The Aviation Tourism package, a replacement for the JobKeeper wage subsidy for the aviation industry, comes with no obligations to protect jobs, warned the Australian Council of Trade Unions (ACTU). It was announced by the federal government on March 11.
About 9000 Qantas employees and 1000 Virgin employees remain stood down from work due to depressed travel demand, with most international pilots and crew not expected to have any meaningful work until at least October.
Qantas sacked 8500 ground staff last November, despite claiming $726 million in JobKeeper payments and collected “$1.2 billion in direct payments, waived charges and underwritten flights over 2020”, Matt Elmas reported in the March 13 New Daily.
The ACTU and aviation unions have called on the federal government to introduce its own “AviationKeeper” package, which would ensure jobs are secured, implement strict salary caps on executives, ban bonuses and dividends and ban the outsourcing of jobs overseas.
“The Morrison government has returned to trickle-down economics, where there are no protections or guarantees for jobs — just hope employers will do the right thing,” ACTU secretary Sally McManus said.
“This package will just line the pockets of employers, who’ve proven that they can’t be trusted to use taxpayers’ money to support their employees,” she added.
Qantas CEO Alan Joyce is understandably pleased as punch about the government’s aviation tourism deal.
About 800,000 Qantas, Jetstar and Virgin tickets to selected tourist destinations will be subsidised so they can be sold at half price. This $1.2 billion federal subsidy will run from April to July.

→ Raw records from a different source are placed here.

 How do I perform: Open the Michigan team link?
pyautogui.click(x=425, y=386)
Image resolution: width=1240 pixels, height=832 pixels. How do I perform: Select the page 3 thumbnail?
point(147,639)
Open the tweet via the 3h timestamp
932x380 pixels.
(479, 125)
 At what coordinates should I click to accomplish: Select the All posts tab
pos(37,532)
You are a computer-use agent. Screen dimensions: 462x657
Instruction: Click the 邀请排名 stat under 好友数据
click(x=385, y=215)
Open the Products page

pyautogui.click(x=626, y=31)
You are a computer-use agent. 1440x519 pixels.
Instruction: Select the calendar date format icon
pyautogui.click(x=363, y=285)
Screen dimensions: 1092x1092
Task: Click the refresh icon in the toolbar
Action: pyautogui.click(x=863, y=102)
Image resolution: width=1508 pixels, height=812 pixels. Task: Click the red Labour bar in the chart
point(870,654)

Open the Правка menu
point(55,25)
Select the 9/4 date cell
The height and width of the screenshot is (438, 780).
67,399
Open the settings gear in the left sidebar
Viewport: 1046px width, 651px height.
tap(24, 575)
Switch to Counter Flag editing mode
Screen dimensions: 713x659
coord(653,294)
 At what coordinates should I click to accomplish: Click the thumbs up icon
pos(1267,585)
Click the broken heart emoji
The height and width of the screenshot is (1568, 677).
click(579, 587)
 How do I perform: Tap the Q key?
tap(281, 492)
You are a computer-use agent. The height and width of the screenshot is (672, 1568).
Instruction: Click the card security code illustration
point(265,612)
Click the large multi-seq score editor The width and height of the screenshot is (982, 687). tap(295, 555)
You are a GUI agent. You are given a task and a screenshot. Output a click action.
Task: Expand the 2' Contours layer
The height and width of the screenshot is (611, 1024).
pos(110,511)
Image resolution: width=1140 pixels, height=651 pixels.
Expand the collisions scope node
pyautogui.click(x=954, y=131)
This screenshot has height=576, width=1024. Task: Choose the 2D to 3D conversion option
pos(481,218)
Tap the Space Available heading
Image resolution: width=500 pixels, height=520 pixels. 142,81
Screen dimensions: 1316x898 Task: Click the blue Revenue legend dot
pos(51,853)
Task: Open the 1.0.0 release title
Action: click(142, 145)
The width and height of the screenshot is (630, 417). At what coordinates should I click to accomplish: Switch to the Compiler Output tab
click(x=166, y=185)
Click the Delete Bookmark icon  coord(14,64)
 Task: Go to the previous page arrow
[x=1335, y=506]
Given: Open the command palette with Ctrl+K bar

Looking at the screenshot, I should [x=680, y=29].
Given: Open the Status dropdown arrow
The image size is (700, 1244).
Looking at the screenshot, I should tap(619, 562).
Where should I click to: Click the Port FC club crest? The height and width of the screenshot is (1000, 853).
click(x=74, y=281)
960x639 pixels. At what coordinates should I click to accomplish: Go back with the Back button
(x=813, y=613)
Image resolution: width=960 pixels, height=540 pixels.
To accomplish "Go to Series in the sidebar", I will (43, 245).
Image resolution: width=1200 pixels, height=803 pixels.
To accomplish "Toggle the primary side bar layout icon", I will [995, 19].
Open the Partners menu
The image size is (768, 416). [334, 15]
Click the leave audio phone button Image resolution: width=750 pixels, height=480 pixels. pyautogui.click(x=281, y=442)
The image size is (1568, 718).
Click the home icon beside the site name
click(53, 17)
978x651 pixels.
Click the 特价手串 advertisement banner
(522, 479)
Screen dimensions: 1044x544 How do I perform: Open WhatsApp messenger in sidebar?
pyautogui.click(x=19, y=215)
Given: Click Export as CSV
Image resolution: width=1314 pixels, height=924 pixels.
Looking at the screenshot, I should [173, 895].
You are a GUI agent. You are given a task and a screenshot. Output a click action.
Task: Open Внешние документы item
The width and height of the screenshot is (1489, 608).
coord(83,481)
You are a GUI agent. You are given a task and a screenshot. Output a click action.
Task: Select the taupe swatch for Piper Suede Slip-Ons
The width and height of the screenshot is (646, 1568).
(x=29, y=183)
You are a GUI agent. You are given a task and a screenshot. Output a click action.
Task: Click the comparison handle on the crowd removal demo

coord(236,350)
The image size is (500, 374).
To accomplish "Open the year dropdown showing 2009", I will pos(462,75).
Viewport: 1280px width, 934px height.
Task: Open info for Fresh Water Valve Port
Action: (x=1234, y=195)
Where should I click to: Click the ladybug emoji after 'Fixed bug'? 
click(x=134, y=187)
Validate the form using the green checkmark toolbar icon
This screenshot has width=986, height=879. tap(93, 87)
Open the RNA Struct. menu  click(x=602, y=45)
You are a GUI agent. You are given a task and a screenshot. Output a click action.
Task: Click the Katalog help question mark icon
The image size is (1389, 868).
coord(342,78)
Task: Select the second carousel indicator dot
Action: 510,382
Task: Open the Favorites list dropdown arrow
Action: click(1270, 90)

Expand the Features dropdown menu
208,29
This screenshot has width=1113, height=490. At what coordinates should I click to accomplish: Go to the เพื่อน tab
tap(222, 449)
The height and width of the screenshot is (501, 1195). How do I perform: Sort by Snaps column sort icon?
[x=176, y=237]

Small tourist operators have also criticised the government’s plans, warning that another 300,000 jobs could be lost from the sector — on top of the 500,000 full-time positions already gone due to COVID-19 — if JobKeeper is not extended beyond March.
The Australian Tourism Industry Council, which represents smaller tourism and accommodation providers, said the package does nothing to support jobs in the capital city gateways, which are crucial to the sector.
Moreover, in a repeat of the infamous Sports Rorts affair of 2019, the aviation tourism package blatantly targets its handouts to marginal Coalition and Labor seats.
Labor leader Anthony Albanese said the government “always looks at the electoral map” when allocating grants and economic support. He noted the two marginal seats in northern Tasmania would be supported, but not southern Tasmania.
“In the Northern Territory, Darwin gets nothing, but of course Alice Springs and Uluru in the seat of Lingiari, gets support,” he said.
“If you are in Cairns, the marginal seat Leichhardt is included in the package, but if you are in Gladstone or some other areas of Queensland that also rely on tourism, then you get excluded as well.”
He described the package as a “selective aviation package” that does nothing for tourism operators.
In fact, the package is just another generous subsidy to big business. In particular, it is a massive handout to rapacious corporate giants so it would be better called “QantasKeeper”.